Марина Тимашева. Для меня не существует понятия поколения, потому что я нормально чувствующий человек, исходящий из своего эмпирического опыта, а не из знания философического… И исходя из этого, у меня никогда не получалось, что люди одного возраста складываются во что-то единое. Даже люди близкие. Это же начинается с детства. Скажем, мне всегда ближе всех (ближе, чем родители, чем ровесники) была бабушка, которая, как можно догадаться, никак не относилась к моему поколению…

То есть ничто я поколениями не меряю, жизнь вертикальна. И я всегда «найду свое там, где увижу свое» — в бабушке или в Пушкине, которые поколенчески, мировоззренчески мне ближе большинства сверстников.

Но исходя из идеи поколений очень часто строят концепции. Говорят: «шестидесятники» и ставят набор фамилий через запятую. При этом каждый раз в угоду своей концепции человек опускает одну или две фамилии. Однако эти две или три фамилии весьма значимы, и если ты, к примеру, говоришь, что поколение — это Евтушенко, Вознесенский, и пропускаешь фамилию Бродский, то это — ерунда и ахинея. Или забываешь Вознесенского. «Качались в наших рюкзаках лучи, окутанные пылью…» или «Ресторан качается, будто пароход, а он свою любимую замуж выдает»… Или Евтушенко: «Эмигрируем в губы друг друга мы из этой несчастной страны»…

О. Л. «А снег повалится, повалится, повалится…»

М. Т. «И все прочтут в моем лице, что моя молодость повадится опять стучаться на крыльце…» Короче, я не склонна, в отличие от многих, говорить: «Вот, Бродский был великий, а Евтушенко и Вознесенский — нет». И если я пропускаю хоть одну фамилию и строю без нее концепцию, то любой человек подставляет эту фамилию — и моя концепция рушится, как карточный домик.

Иное дело, тут Олег прав, мировоззренчески люди разных поколений могут совпадать, не совпадая с людьми, формально относящимися к одному поколению. И объединяет их не система ценностей, не предмет описания и не предмет разговора, а язык, язык описания. Тоска по лучшей жизни — вечная тема всех поколений и всех людей, которые для меня что-то значат. Другое дело — язык описания этой тоски. Он не просто важен, он определяет эту самую границу поколений. Это легко проследить по бардовской песне и русской рок-музыке, которые являются побегами одного ствола — то есть русской поэтической традиции, положенной на музыку, потому что так было удобнее и вернее донести свое сообщение до аудитории: звук гитары был новым, неким «другим» звуком. И, положим, у всех крупных бардов этот язык склонен к тому, что мы бы сейчас назвали патетикой или вы обозначили в теме номера как «пафос». Я не вкладываю в это слово никакой отрицательной оценки, потому что, с моей точки зрения, в пафосе Окуджавы, в пафосе Визбора — нежность и изумительная душевная красота, которые снимают абсолютно все претензии к этому «пафосу».
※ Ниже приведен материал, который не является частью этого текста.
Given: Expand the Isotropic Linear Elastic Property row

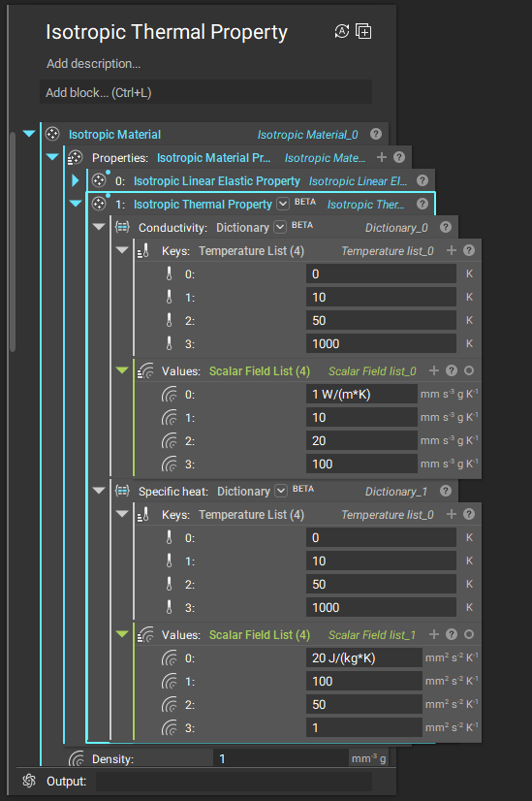Looking at the screenshot, I should tap(76, 180).
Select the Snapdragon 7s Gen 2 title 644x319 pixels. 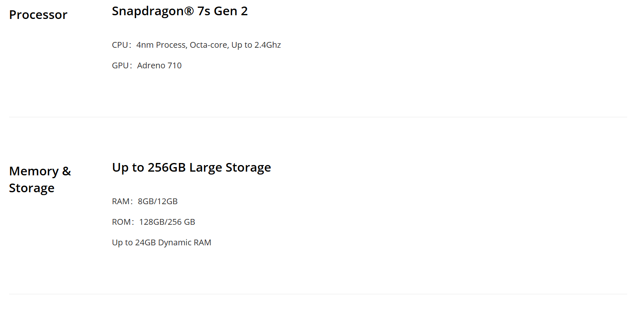[180, 12]
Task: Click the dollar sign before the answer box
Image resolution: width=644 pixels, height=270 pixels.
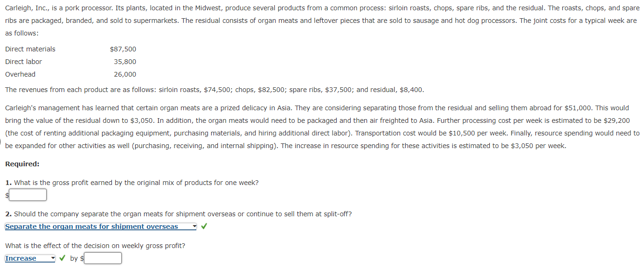Action: 6,194
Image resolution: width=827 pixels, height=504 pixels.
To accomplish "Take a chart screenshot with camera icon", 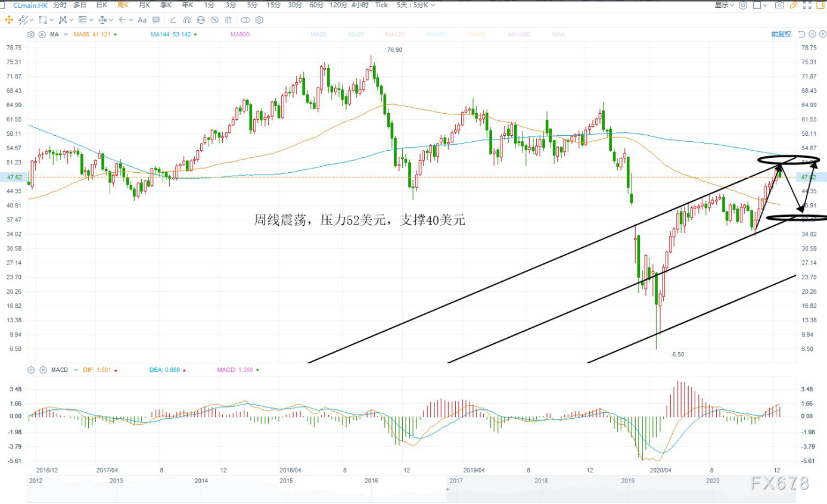I will (x=779, y=5).
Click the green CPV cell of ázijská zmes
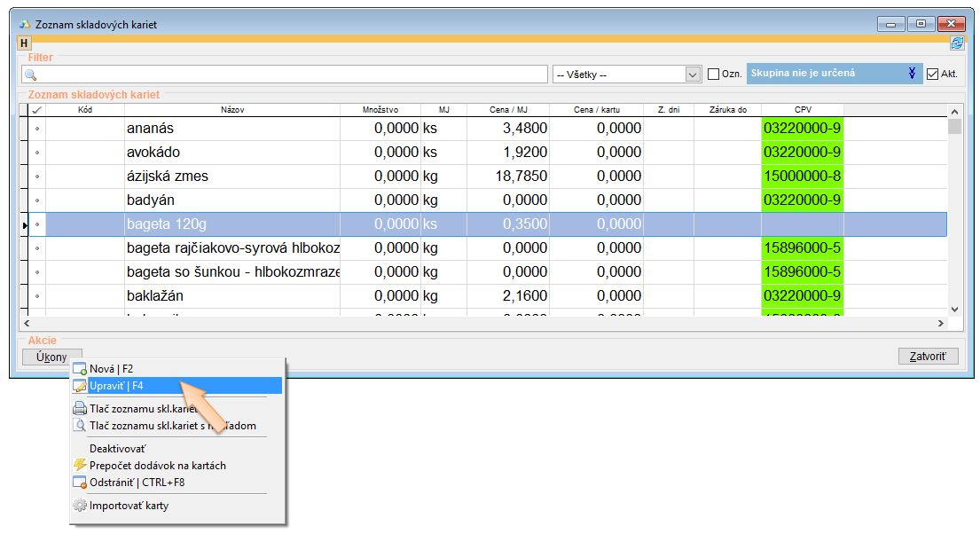Viewport: 980px width, 534px height. [802, 176]
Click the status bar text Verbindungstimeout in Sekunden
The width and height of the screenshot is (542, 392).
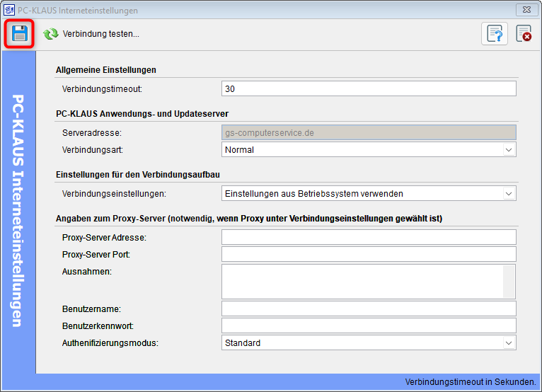[471, 382]
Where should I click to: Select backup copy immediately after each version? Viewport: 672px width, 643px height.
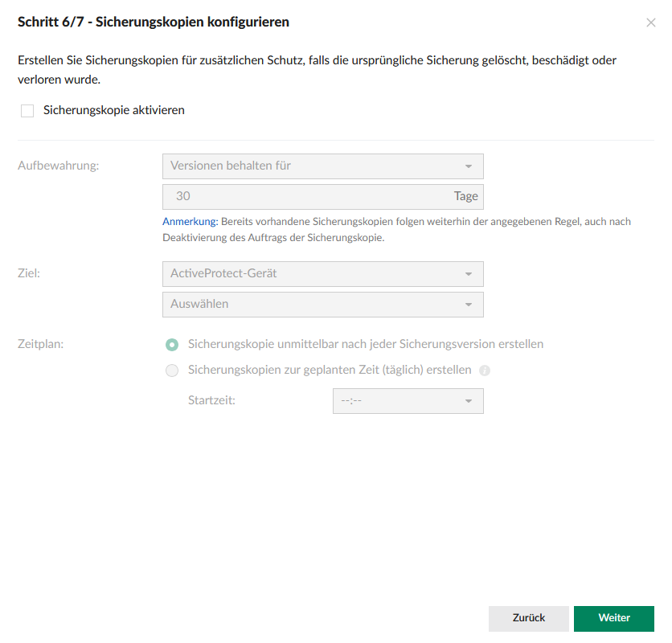coord(171,345)
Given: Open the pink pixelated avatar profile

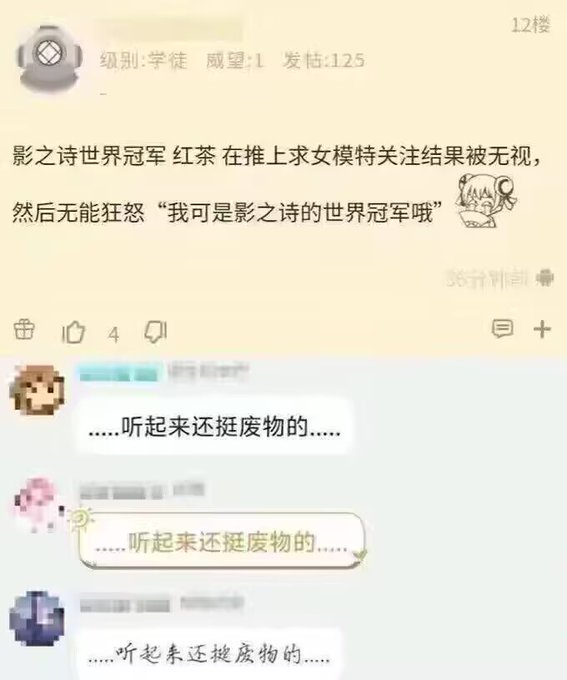Looking at the screenshot, I should [38, 505].
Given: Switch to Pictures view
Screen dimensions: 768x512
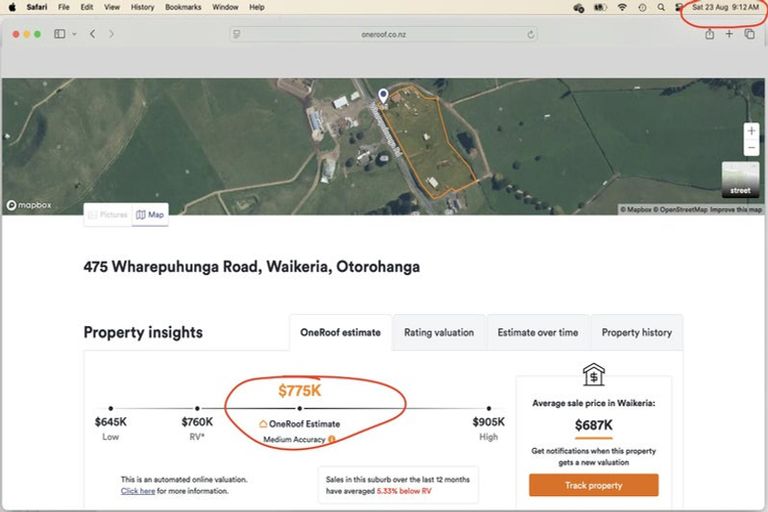Looking at the screenshot, I should tap(107, 214).
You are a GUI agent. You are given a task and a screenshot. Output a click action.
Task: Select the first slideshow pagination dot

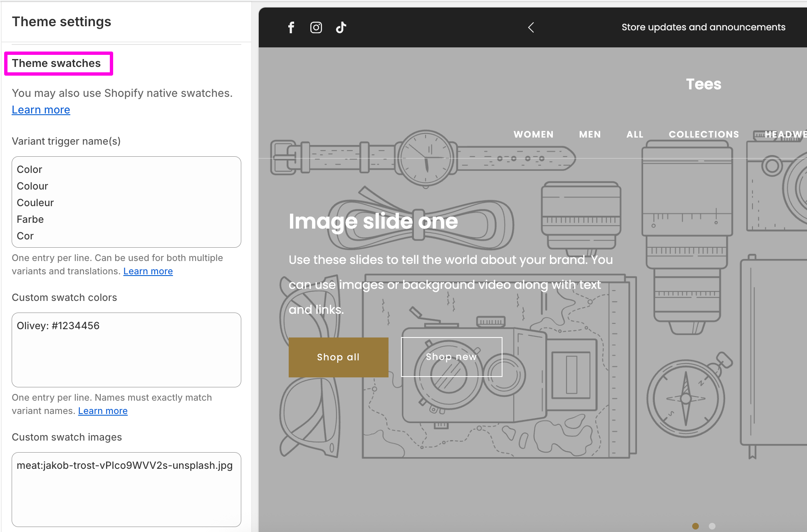(x=696, y=526)
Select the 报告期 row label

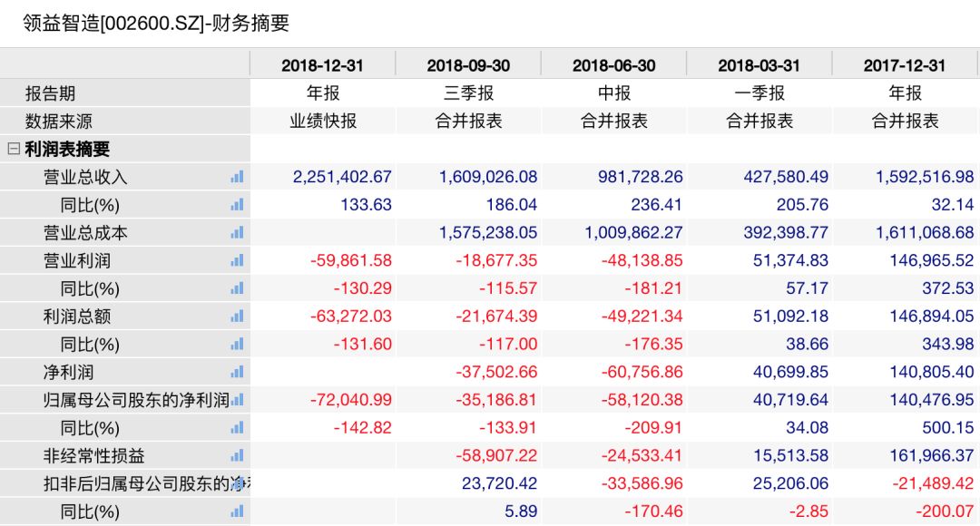50,93
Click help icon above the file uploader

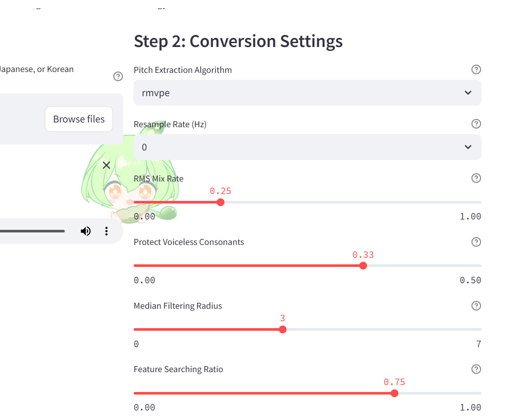coord(118,76)
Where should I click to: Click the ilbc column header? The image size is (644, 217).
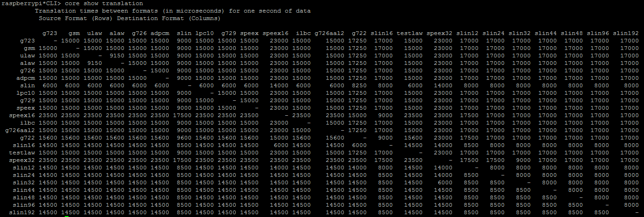click(303, 33)
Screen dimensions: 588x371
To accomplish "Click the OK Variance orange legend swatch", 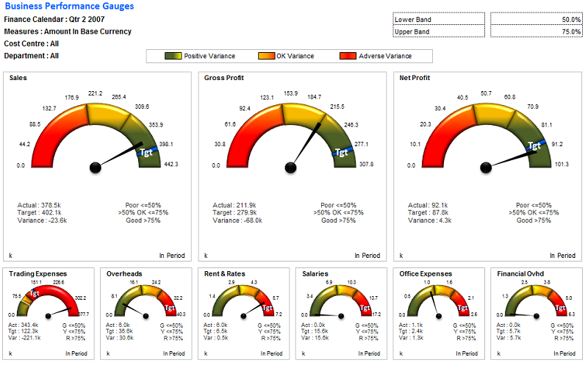I will (x=267, y=56).
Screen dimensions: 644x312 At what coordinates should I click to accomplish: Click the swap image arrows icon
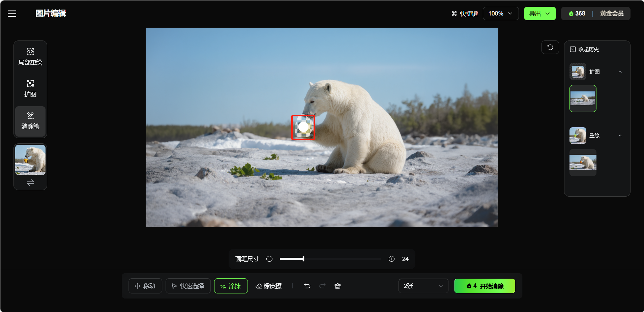(30, 183)
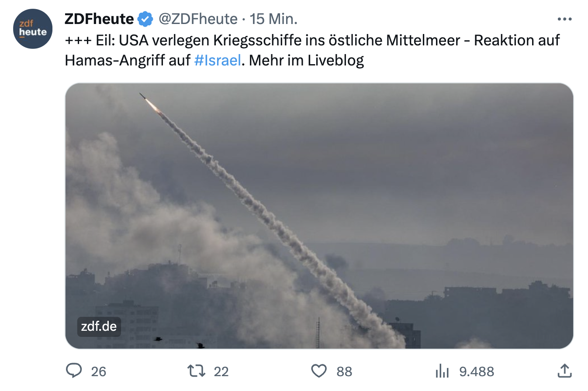Click the reply count 26
This screenshot has height=391, width=588.
coord(99,371)
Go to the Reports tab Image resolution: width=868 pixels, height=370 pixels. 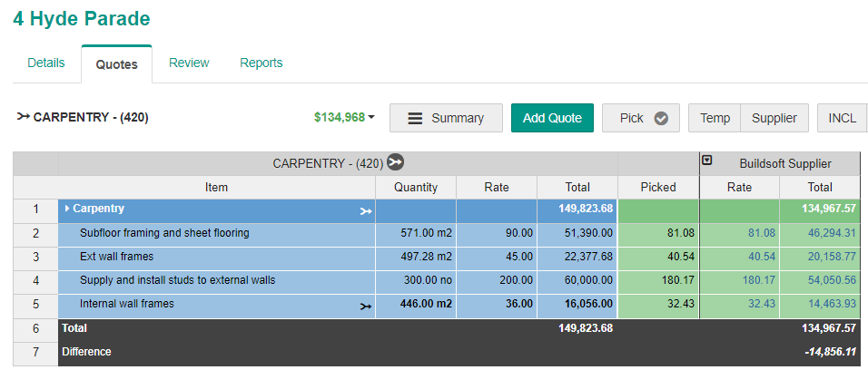pos(261,63)
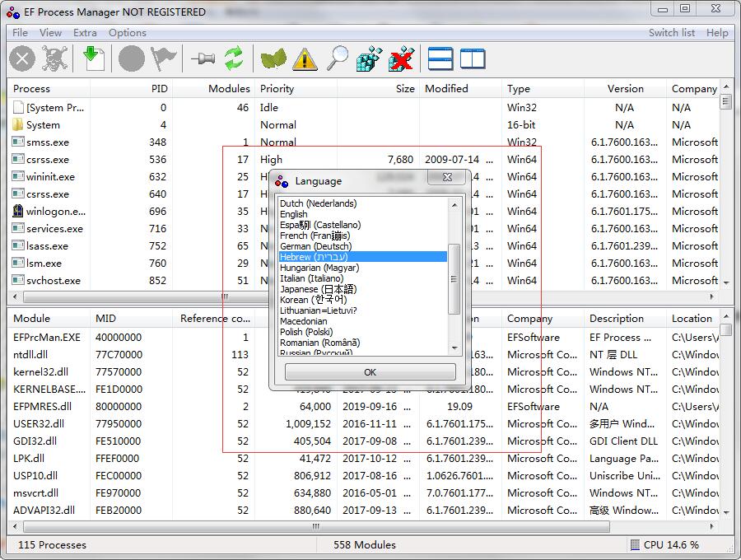
Task: Click the blue cubes register module icon
Action: tap(370, 58)
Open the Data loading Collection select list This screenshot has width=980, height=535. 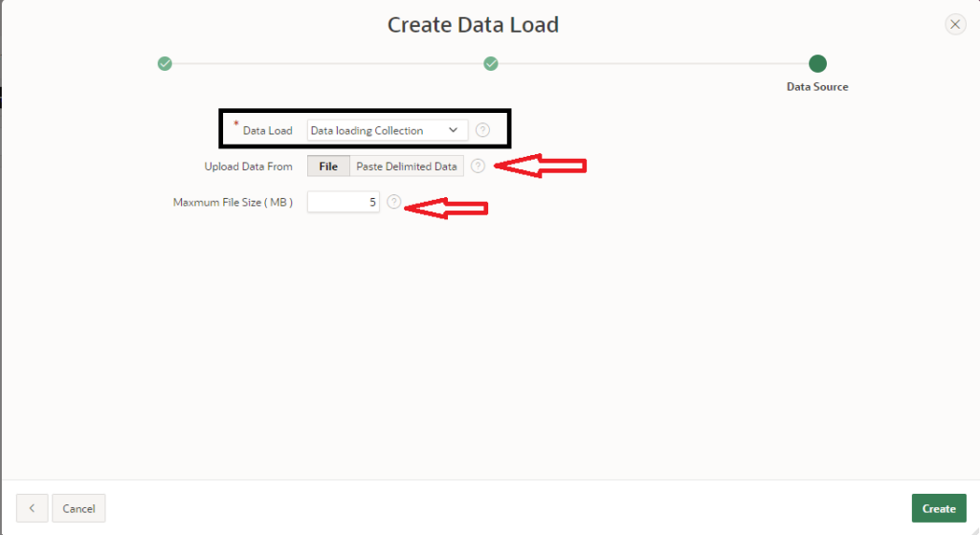[x=378, y=130]
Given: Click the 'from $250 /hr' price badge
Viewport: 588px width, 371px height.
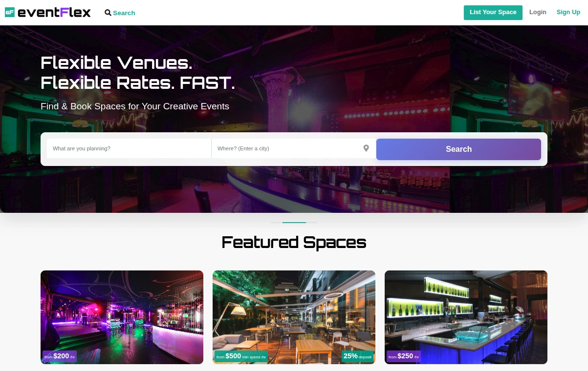Looking at the screenshot, I should [404, 356].
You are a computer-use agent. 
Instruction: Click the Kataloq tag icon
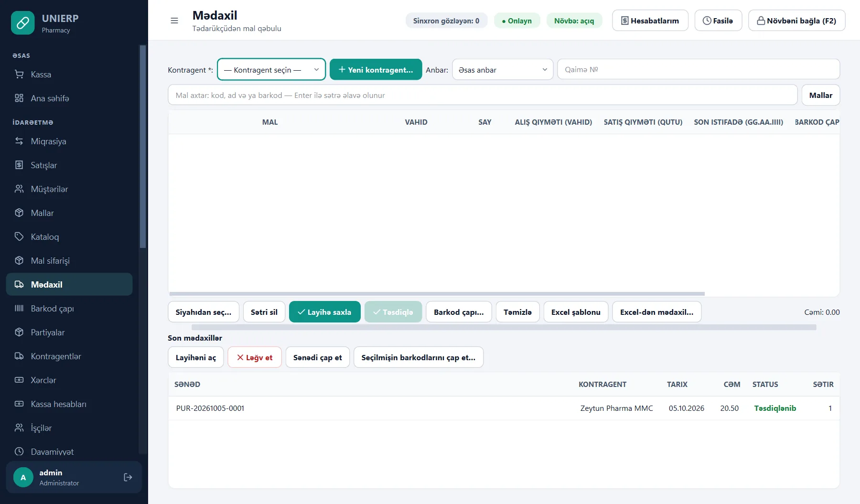[x=19, y=236]

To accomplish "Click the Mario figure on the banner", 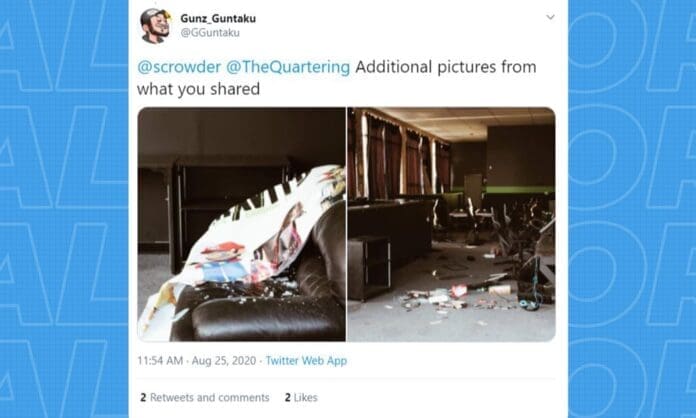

И столь же очевидно, что, когда после Визбора («Милая моя, солнышко лесное, Где, в каких краях встретимся с тобою?») или Окуджавы («Будто бы тень удивленной любви, вспыхнувшей, неутоленной…») приходит сначала Высоцкий с его «блатной», «разбойной» песней, а далее через него в 70-е годы эта традиция выходит на того же Мишу Науменко («Я не стал тебя будить и устраивать сцен, какая разница, с кем и где ты провела эту ночь, моя сладкая Н.»), — в ней имеющий уши слышит, что это не отличающиеся по смыслу послания.

О. Л. У всех одно и то же. Для любого пафоса характерна исповедальность, желание правды. Она, эта правда, была поэтична, потом стала опускаться и искать низы этой исповедальности: я должен себя до дна рассказать…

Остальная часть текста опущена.